Nel primo pezzo di questo nuovo anno vi ho parlato della mia partenza per il Canada nel 1959 e quando scriverò per l’ultima volta questa colonna vi parlerò del ritorno definitivo a casa dopo 46 anni.
Come va l’Italia? Per me sempre peggio. Anzi, abbiamo fatto un passo indietro, perché si riparla di nuovo di destra e di sinistra, mentre il governo perde tempo con riforme che non sono urgenti invece di cercare di far uscire l’Italia dal suo letargo. Di che cosa si parla invece? Delle “fissazioni’’ del governo Meloni, che sono l’autonomia differenziata per accontentare la Lega (ai bei tempi di Bossi si chiamava “secessione”), la giustizia, chiodo fisso di Forza Italia, e il Premierato, che giustamente va alla Meloni. Così sono contenti tutti. Compresi gli italiani che ci credono. Ma in Italia non si versano soltanto lacrime. Nei giorni della merla (29,30 e 31 gennaio) invece del freddo è arrivata la primavera, i ristoranti sono sempre pieni, come diceva Berlusconi, ed ogni tanto qualche atleta italiano ci fa pure sognare. Non è un giocatore di calcio, ma un tennista. Si chiama Sinner.
Un amico: compagno Rosati
Ci ha lasciato improvvisamente a Montréal, il 31 dicembre scorso, Carlo Rosati, nato a Santa Croce di Magliano (CB), dove ha ancora una sorella, un fratello e altri parenti.
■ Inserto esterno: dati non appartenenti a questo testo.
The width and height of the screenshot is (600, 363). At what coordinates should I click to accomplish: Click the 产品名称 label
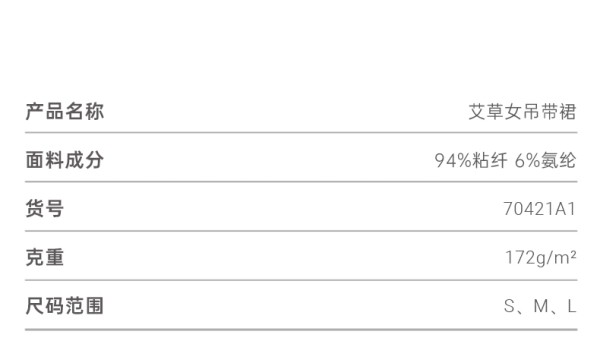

Subito dopo la sua morte, sui social hanno parlato a profusione della sua vita in Italia prima di venire in Canada. Era un sognatore, un uomo pacifico e cordiale, che credeva soltanto in un mondo migliore. Non ricordo come ci siamo conosciuti. Penso che un mio amico mi ha portato nel suo laboratorio sulla via Belanger, dove faceva e rinnovava divani e sedie. Poi me lo sono ritrovato a Laval, eravamo quasi vicini di casa.
Era sempre disponibile e aveva mille interessi.
Mi recavo spesso da lui per parlare dell’orto o delle sue galline, ma soprattutto per assaggiare il suo ottimo vino. Se ricordo bene, preferiva l’uva Cabernet Sauvignon. All’inizio mi ha preso per un capitalista, ma penso che non l’ho mai convinto di essere un vero compagno.
Quando mi recavo da lui, lo salutavo con un bel “compagno Rosati” e lui mi guardava, sorrideva e immancabilmente mi diceva: “Tu non sei un vero compagno”. Poi il partito comunista in Italia ha cambiato nome fino a quasi scomparire, ma il “compagno Rosati’’ non ha mai perso la sua fede. Forse si era rassegnato, tanto che negli ultimi anni, quando entravo a casa sua con il solito saluto, lui scuoteva la testa, andava a cercare una bottiglia di vino e mi sussurrava: “I compagni non ci sono più”.